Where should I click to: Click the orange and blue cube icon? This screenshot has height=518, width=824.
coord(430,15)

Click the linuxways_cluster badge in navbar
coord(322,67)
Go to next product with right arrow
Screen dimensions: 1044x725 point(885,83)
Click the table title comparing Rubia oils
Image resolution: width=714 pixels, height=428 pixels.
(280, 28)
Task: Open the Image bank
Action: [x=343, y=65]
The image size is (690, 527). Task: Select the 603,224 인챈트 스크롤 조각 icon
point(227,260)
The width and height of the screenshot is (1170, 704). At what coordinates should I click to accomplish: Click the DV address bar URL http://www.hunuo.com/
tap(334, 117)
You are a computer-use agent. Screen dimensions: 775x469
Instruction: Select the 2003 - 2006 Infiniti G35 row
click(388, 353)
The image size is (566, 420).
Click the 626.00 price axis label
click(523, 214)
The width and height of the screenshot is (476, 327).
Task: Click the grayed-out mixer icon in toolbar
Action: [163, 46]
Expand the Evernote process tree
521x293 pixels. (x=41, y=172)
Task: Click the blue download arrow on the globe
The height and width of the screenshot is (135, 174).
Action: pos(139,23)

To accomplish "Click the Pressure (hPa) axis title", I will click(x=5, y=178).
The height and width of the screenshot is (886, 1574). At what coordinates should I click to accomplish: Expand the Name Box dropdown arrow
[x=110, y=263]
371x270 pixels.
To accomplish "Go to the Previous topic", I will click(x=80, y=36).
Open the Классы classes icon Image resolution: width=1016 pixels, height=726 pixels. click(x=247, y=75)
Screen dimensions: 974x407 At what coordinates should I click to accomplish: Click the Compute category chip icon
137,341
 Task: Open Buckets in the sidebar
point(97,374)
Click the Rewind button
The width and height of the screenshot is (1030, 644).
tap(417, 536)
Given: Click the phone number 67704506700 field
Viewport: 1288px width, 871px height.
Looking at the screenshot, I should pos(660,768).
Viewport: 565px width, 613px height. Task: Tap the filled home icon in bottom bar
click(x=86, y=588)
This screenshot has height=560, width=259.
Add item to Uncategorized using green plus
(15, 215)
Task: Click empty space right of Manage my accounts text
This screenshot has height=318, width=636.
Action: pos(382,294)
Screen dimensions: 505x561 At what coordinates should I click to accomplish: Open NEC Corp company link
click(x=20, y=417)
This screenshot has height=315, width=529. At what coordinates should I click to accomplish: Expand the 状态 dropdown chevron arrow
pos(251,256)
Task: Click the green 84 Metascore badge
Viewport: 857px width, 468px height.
§ §
▶ _EXERCISE BRIEF_
Give every part of the material again, exactly as written.

▶ _SOLUTION TO THIS EXERCISE_
Where should I click to: Click the orange and blue cube icon? This screenshot has height=518, width=824.
coord(430,15)

Click the linuxways_cluster badge in navbar
coord(322,67)
Go to next product with right arrow
Screen dimensions: 1044x725 point(885,83)
Click the table title comparing Rubia oils
Image resolution: width=714 pixels, height=428 pixels.
(280, 28)
Task: Open the Image bank
Action: [x=343, y=65]
The image size is (690, 527). Task: Select the 603,224 인챈트 스크롤 조각 icon
point(227,260)
The width and height of the screenshot is (1170, 704). At what coordinates should I click to accomplish: Click the DV address bar URL http://www.hunuo.com/
tap(334, 117)
You are a computer-use agent. Screen dimensions: 775x469
Instruction: Select the 2003 - 2006 Infiniti G35 row
click(388, 353)
The image size is (566, 420).
Click the 626.00 price axis label
click(523, 214)
The width and height of the screenshot is (476, 327).
Task: Click the grayed-out mixer icon in toolbar
Action: [163, 46]
Expand the Evernote process tree
521x293 pixels. (x=41, y=172)
Task: Click the blue download arrow on the globe
The height and width of the screenshot is (135, 174).
Action: pos(139,23)

To accomplish "Click the Pressure (hPa) axis title", I will click(x=5, y=178).
The height and width of the screenshot is (886, 1574). At what coordinates should I click to accomplish: Expand the Name Box dropdown arrow
[x=110, y=263]
371x270 pixels.
To accomplish "Go to the Previous topic", I will click(x=80, y=36).
Open the Классы classes icon Image resolution: width=1016 pixels, height=726 pixels. click(x=247, y=75)
Screen dimensions: 974x407 At what coordinates should I click to accomplish: Click the Compute category chip icon
137,341
 Task: Open Buckets in the sidebar
point(97,374)
Click the Rewind button
The width and height of the screenshot is (1030, 644).
tap(417, 536)
Given: Click the phone number 67704506700 field
Viewport: 1288px width, 871px height.
Looking at the screenshot, I should pos(660,768).
Viewport: 565px width, 613px height. Task: Tap the filled home icon in bottom bar
click(x=86, y=588)
This screenshot has height=560, width=259.
Add item to Uncategorized using green plus
(15, 215)
Task: Click empty space right of Manage my accounts text
This screenshot has height=318, width=636.
Action: pos(382,294)
Screen dimensions: 505x561 At what coordinates should I click to accomplish: Open NEC Corp company link
click(x=20, y=417)
This screenshot has height=315, width=529. At what coordinates should I click to accomplish: Expand the 状态 dropdown chevron arrow
pos(251,256)
Task: Click the green 84 Metascore badge
Viewport: 857px width, 468px height.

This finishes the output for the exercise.